David Gamez ringt um Worte. «Werde ich mit meiner Vergangenheit konfrontiert, kommt alles wieder hoch», sagt der Musikpädagoge. Auch nach Jahren leidet er noch unter den Folgen einer «Umpolungstherapie».
Seine Kindheit verbrachte Gamez in einer evangelikalen Freikirche im Kanton Bern. In solchen streng religiösen Milieus gilt Homosexualität häufig noch immer als Sünde oder Krankheit. Doch Gamez fühlte sich als Teenager zu Männern hingezogen. Er haderte mit sich, fürchtete einen Ausschluss aus der Gemeinschaft.
Als 18-Jähriger wandte er sich deshalb an einen sogenannten Therapeuten. Der Mann aus freikirchlichem Umfeld versprach Gamez «Heilung» von seiner Homosexualität. Diese sei auf Defizite in seiner Biografie zurückzuführen. «Gemeint ist damit der abwesende Vater oder die überbehütende Mutter», sagt Gamez.

◆ AUFGABEN ZUR ÜBUNG
1 – Schreiben Sie den Textauszug über David Gamez neu, beginnend bei „David Gamez ringt“ und endend bei „aus der Gemeinschaft.“. Ersetzen Sie darin „Musikpädagoge“ durch „Musiklehrer“.
2 – Fassen Sie den Textauszug über David Gamez in zwei Sätzen zusammen.
3 – Führen Sie den Textauszug über David Gamez und seine «Umpolungstherapie» weiter.

◆ EINGABEDATEN
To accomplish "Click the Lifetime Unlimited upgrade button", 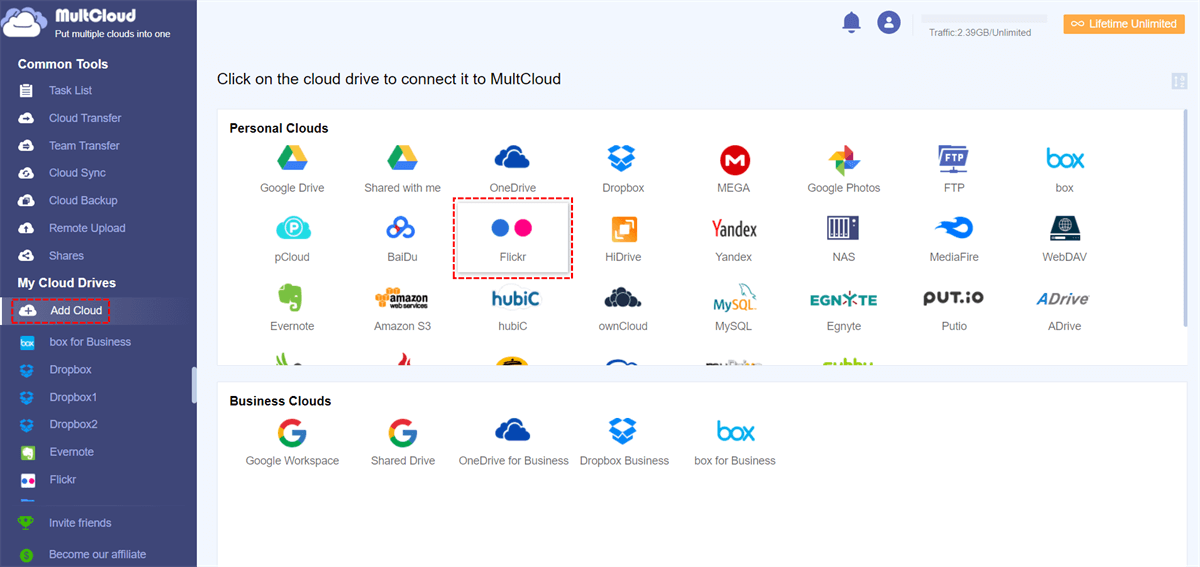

◆ LÖSUNGEN DER AUFGABEN
1 –
David Gamez ringt um Worte. «Werde ich mit meiner Vergangenheit konfrontiert, kommt alles wieder hoch», sagt der Musiklehrer. Auch nach Jahren leidet er noch unter den Folgen einer «Umpolungstherapie».
Seine Kindheit verbrachte Gamez in einer evangelikalen Freikirche im Kanton Bern. In solchen streng religiösen Milieus gilt Homosexualität häufig noch immer als Sünde oder Krankheit. Doch Gamez fühlte sich als Teenager zu Männern hingezogen. Er haderte mit sich, fürchtete einen Ausschluss aus der Gemeinschaft.

2 – David Gamez verbrachte seine Kindheit in einer evangelikalen Freikirche im Kanton Bern, fühlte sich als Teenager zu Männern hingezogen und fürchtete einen Ausschluss aus der Gemeinschaft. Mit 18 wandte er sich an einen sogenannten Therapeuten aus freikirchlichem Umfeld, der ihm «Heilung» von seiner Homosexualität versprach, und noch nach Jahren leidet er unter den Folgen dieser «Umpolungstherapie».

3 –
Auf der Suche nach Männlichkeit
Der Therapeut riet Gamez, die männliche Geschlechtsidentität zu stärken. «Ich sollte einen Sportverein besuchen. Oder mir Freunde suchen, die Männlichkeit ausstrahlen.» Über ein halbes Jahr lang besuchte Gamez die Therapie und versuchte, sich zu verändern. Er zerbrach beinahe daran.
Es war ein ständiger Kampf gegen mich selbst.
«Ständig hatte ich das Gefühl, mit mir stimmt etwas nicht», sagt Gamez. «Die ‹Therapie› hat mich in eine tiefe Krise gestürzt und unvorstellbares Leid verursacht.» Essstörungen und Psychosen begleiteten Gamez in jener Zeit. Später wurde bei ihm eine posttraumatische Belastungsstörung diagnostiziert.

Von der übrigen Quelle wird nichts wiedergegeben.